Subsequently, when the pressure ring 16 is pressed by the sleeve 10, each of the connecting rods 18 is pushed by the contact ring 17 while standing in the radial direction about 1/2 (for the initial inclined posture). At the same time, the contact ring 17 extends outward and comes into contact with the contact surface 21 of the gear 11.

Accordingly, the gear 11 and the synchronizing member 15 rotate at the same speed, and the sleeve 10 which is in contact with the pressure ring 16 also rotates together while simultaneously pressing the pressure ring 16 further. The gear 11 is slid over the gear 11 and finally the gear 11 is engaged with the shaft, and the shift is finished.

Thus, power is transmitted to the shaft through the sleeve 10 and the hub 12 in the gear 11.

As described above, the present invention provides a synchronizer mechanism having a simple structure installed between the synchronizer sleeve and the gear to perform a synchronous action, for example, a pressure ring + a connecting rod + a contact ring, thereby providing an existing synchronizer ring, The removal of the stroke assembly, clutch cone, etc. can reduce the number of parts, free space can be secured by shortening the number of parts, and the assembly work can be facilitated. There is an effect that can be implemented.

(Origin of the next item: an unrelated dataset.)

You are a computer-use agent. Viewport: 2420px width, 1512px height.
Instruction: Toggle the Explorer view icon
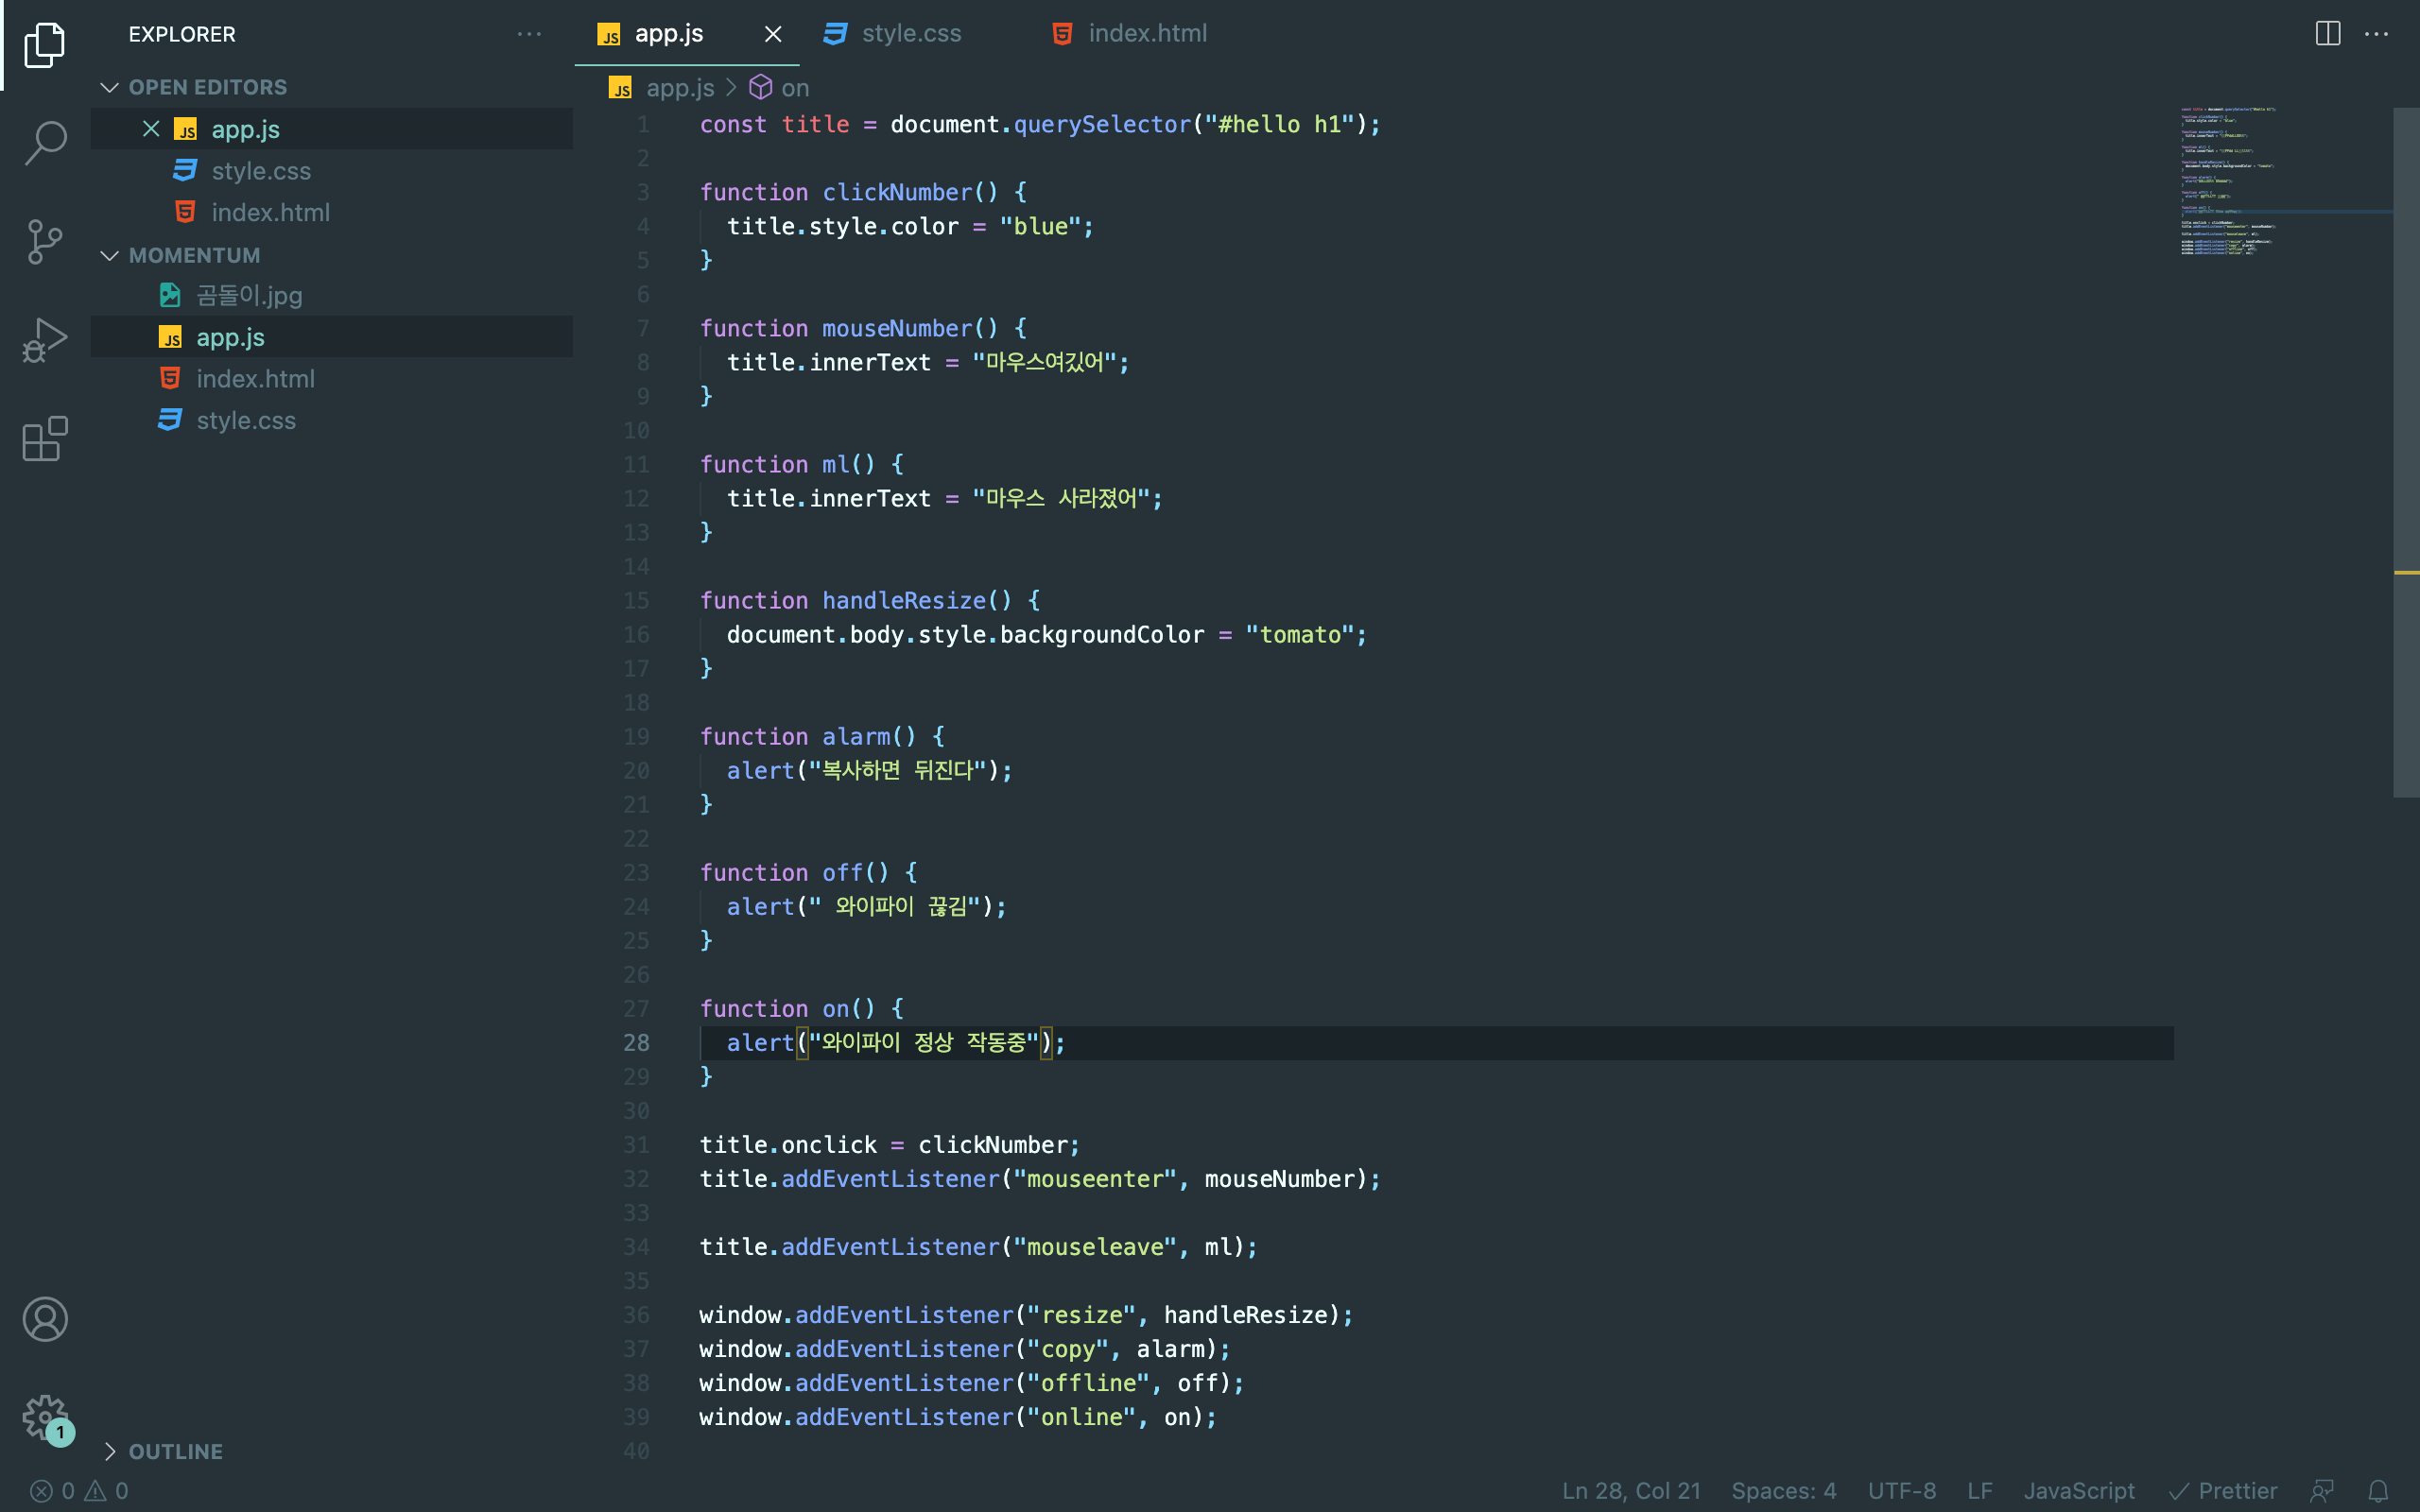pos(45,45)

1 is a schematic view showing an operating state of a conventional synchronizing mechanism

2 is a perspective view showing a synchronizing mechanism according to the present invention;

3 is a schematic view showing an operating state of the synchronizing mechanism according to the present invention;

<Explanation of symbols for main parts of drawing>

10: sleeve 11: gear

12 Hub 13 Synchronizer Ring

14a.14b: Cone 15: Synchronizing member

16 pressure ring 17 contact ring

18: connecting rod 19a, 19b: ball connection

20: protrusion 21: contact surface

22: Lug 23: Lug groove

Claims (4)

In a synchronizer mechanism for synchronizing between the sleeve 10 and the gear 11, the gear 11 is installed between the sleeve 10 and the gear 11 and expanded by the contact pressure of the sleeve 10. Synchronizing mechanism of the manual transmission for a vehicle, characterized in that it comprises a synchronizing member (15) for performing a synchronous action between the sleeve (10) and the gear (11) in contact with the side. The small-diameter pressing ring 16 and the large-diameter contact ring according to claim 1, wherein the synchronizing member 15 is assembled concentrically on the shaft while being able to contact the sleeve 10 side and the gear 11 side, respectively. (17) and the connection between the pressing ring 16 and the contact ring 17 by the ball connecting portion (19a), (19b) to maintain a constant interval and while moving radially by the pressing ring (16) It consists of a plurality of connecting rods 18 that can push the contact ring 17, the contact ring 17 is formed in the form of the cut off some length so as to be able to contact the inside of the gear (11). Synchronizing mechanism of a manual transmission for a vehicle, characterized in that. The method according to claim 2, wherein the plurality of connecting rods 18 are arranged in the axial direction between the pressing ring 16 having a small diameter and the contact ring 17 having a large diameter while being disposed at regular intervals along the axis. Synchronizing mechanism of a manual transmission for a vehicle, characterized in that the inclined connection. The lug 22 according to any one of claims 1 to 3, wherein the pressure ring 16 of the synchronizing member 15 is inserted into a plurality of lug grooves 23 formed in the hub 12. Synchronizing mechanism of a manual transmission for a vehicle, characterized in that is provided.